Reproduce the entries below verbatim, from the line with "You are a computer-use" through the last line of the entries, and omit the pictures.

*** Task data

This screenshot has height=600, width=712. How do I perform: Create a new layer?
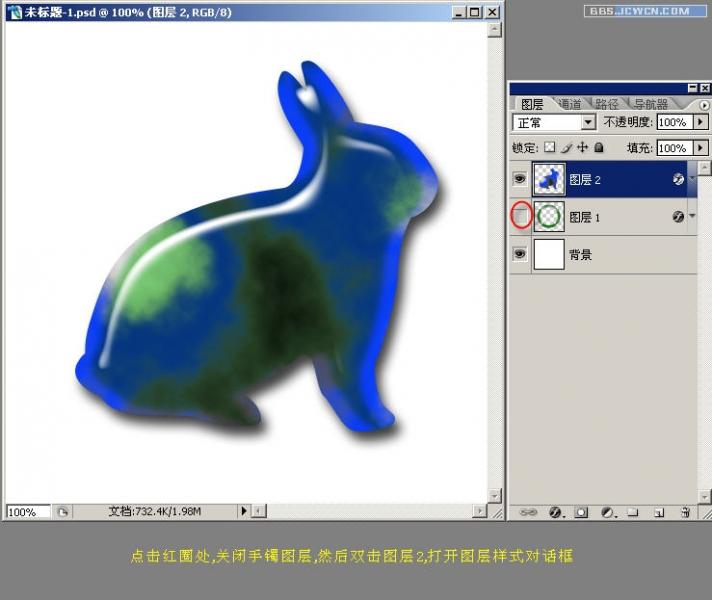659,513
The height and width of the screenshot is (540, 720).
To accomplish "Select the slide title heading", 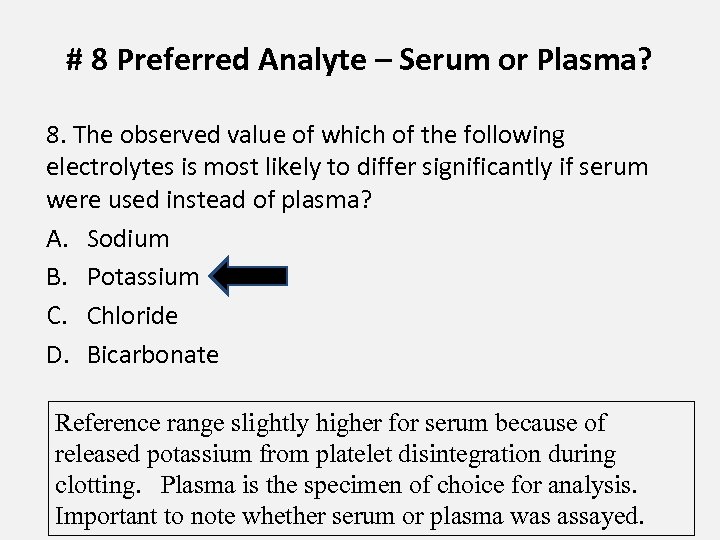I will pos(359,62).
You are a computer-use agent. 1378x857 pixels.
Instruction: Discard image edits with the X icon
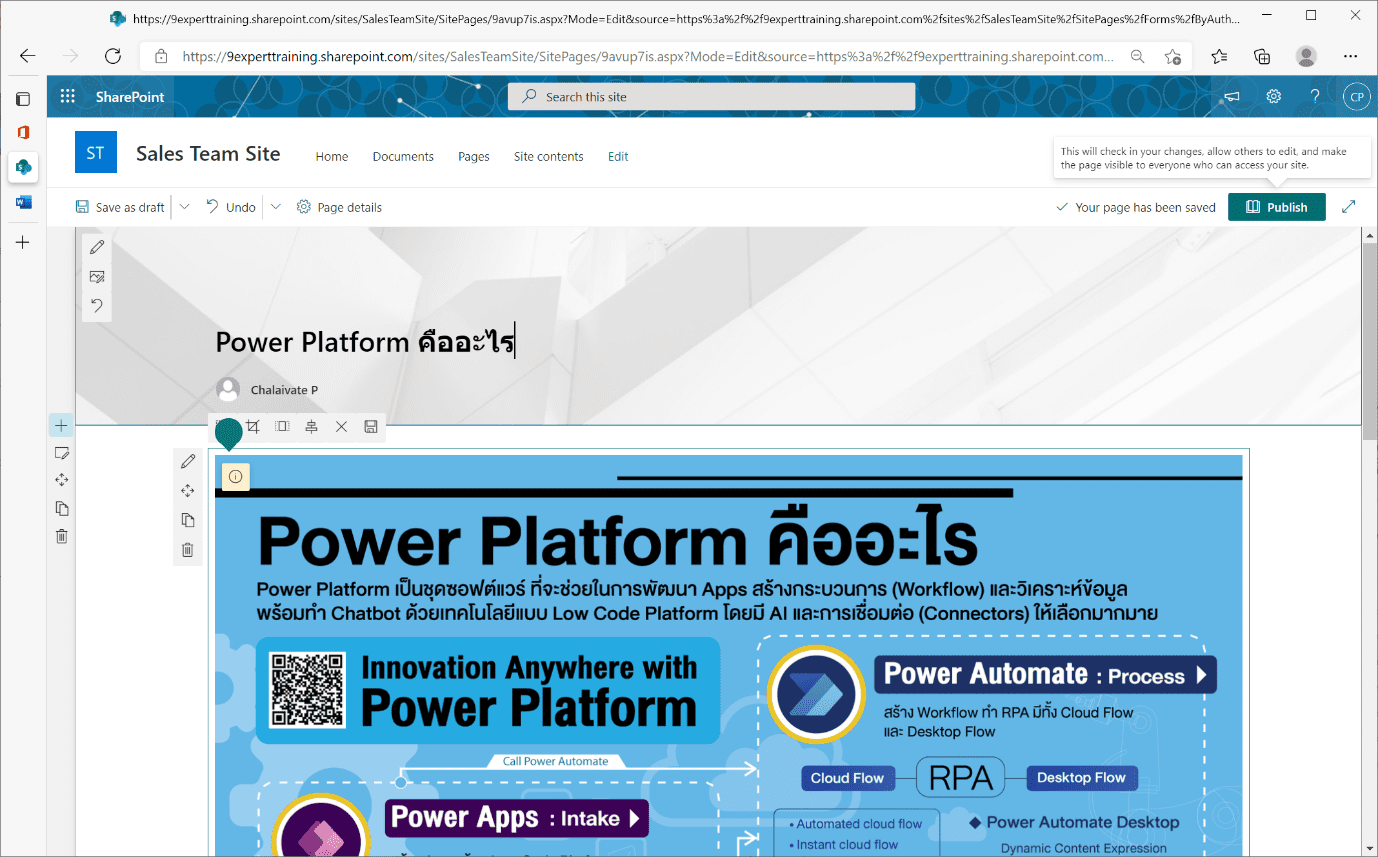341,427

******

## Final result
You are a computer-use agent. 1378x857 pixels.
Instruction: Discard image edits with the X icon
341,427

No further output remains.